This article originally appeared on The Film Experience
The runaway success of the Marvel Cinematic Universe inevitably spread to television earlier this year. Following the smashing debut of WandaVision and the meh that was The Falcon and the Winter Soldier, Marvel turns their attention to everyone’s favorite God of Mischief, Loki.
Starring Tom Hiddleston as the titular God, the show picks up right where we last saw Loki alive: absconding with the space stone following the alternate timeline Battle of New York from Avengers: Endgame.
Let’s dive in on the first two episodes. Warning: SPOILERS AHEAD
Episode 1.1: “Glorious Purpose”
Loki finds himself in the middle of the desert and is arrested by the Time Variance Authority, a group dedicated to preserving the timeline and eliminating potential variants, like Loki. Our “hero” is comically processed through what looks like a 1970s airport terminal. He is checked to see if he is a robot, everything he has ever said is verified and he stands trial in front of Judge Ravonna Renslayer (Gugu Mbatha-Raw). Before he is sentenced, TVA agent Mobius M. Mobius (Owen Wilson) intercedes and tries to get to the bottom of how Loki is the way that he is.
The opening episode has a lot of groundwork to lay and utilizes clever tactics to get through the necessary exposition. It plays much like a therapy session between Mobius and Loki, with Wilson’s cozy patience playing superbly against Hiddleston’s high-minded righteousness. Hiddleston has always been the secret MVP of every Marvel film he appears in, so it makes total sense a show would be centered around him.

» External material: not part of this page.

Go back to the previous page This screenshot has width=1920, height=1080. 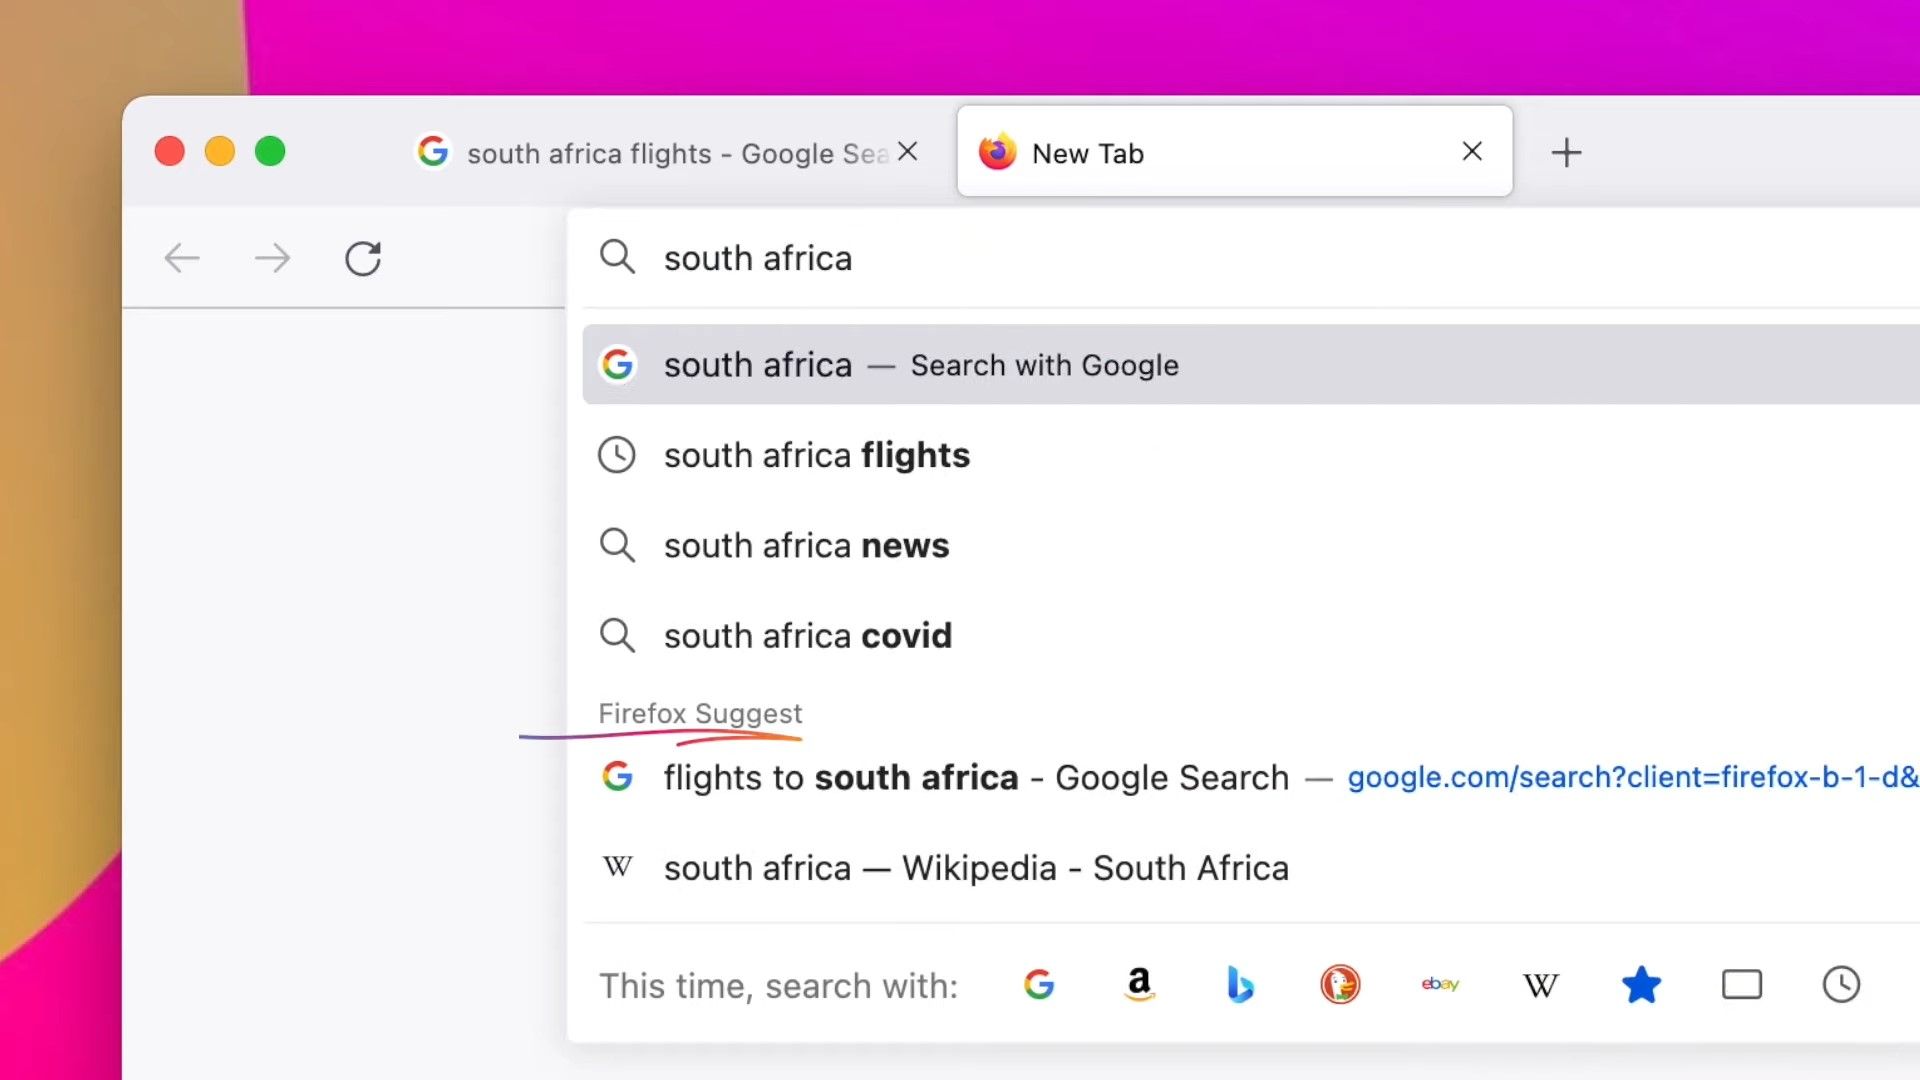(x=182, y=258)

His portrayal is as magnetic as ever.
The supporting cast is filled with familiar faces including Wunmi Mosaku (Luther, Lovecraft Country) as a no-nonsense TVA hunter and Eugene Cordero (The Good Place, Crazy Ex-Girlfriend) as a guileless receptionist who keeps running into Loki. Mbatha-Raw has only a few minutes of screentime, but hopefully her character will be expanded in the next few episodes.
The biggest feat the opening hour achieves is granting Loki the growth he needs to be the redeemable character he was by the time he was killed in Avengers: Infinity War. Loki enters the show as an agent of chaos with his evil purpose laid clear for the world to see. In the span of an hour, Loki reaches the humble depths we all aspired for him.
This doesn’t mean that all of this isn’t a blast. Mobius plays Loki’s greatest hits and turns out Loki was DB Cooper. Was this all a plan for world domination? More like a practical joke with Thor and Heimdall. One of the other breakout characters is an animated clock with a Southern accent who is the star of informational videos as Loki waits in line to be processed.
At the end of the episode, Mobius recruits Loki to hunt a deadly variant messing with the timeline – eventually revealed to be Loki himself from another timeline.
Episode 1.2: “The Variant”
Loki’s recruitment onto the TVA team is fully underway as he is tasked with finding the variant version of himself. Unfortunately, our hero botches his first mission by stalling for time and lying in an attempt to make his escape.
Loki’s entire characterization is based off the idea that he is completely untrustworthy, thirsty for power and will lie to anyone necessary in order to achieve his goals. Mobius is one of the few people in the world who recognizes this deceit and calls him out on it. Recognizing the deception too late earns Mobius a stern talking-to from Renslayer, which gives us a delightfully flirty scene between Wilson and Gbatha-Raw.
Mobius finally gets fed up with Loki and shows his true colors. He clearly states that he is either trying to appeal to Loki’s better nature or telling him what he wants to hear in order to catch the variant. His blunt candor is refreshing for a character who is supposed to be on the side of goodness and justice.
After putting in some time at the library, Loki discovers his variant hiding in various apocalyptic events. The team heads off towards one such event and Loki gets paired up with Hunter B-15. This gives Wumni a chance to play off Hiddleston as well as the opportunity for the variant to inhibit her body. The variant switches bodies back and forth in a tete-a-tete with Loki, all while the God of Mischief lays out his plan to take over the timekeepers and the TVA.
The variant Loki puts her plan in motion to disrupt the timeline while also revealing herself to be female. (Sophia Di Martino). As Lady Loki heads through a time portal, Loki looks back at Mobius before giving chase, caught between doing the thing he wants to do and doing the right thing.
The first two episodes of the six-episode run has explained enough without over-explaining and established a series of fun and interesting characters. Hiddleston and Wilson show what a great pair they are. Marvel has another hit on their hands.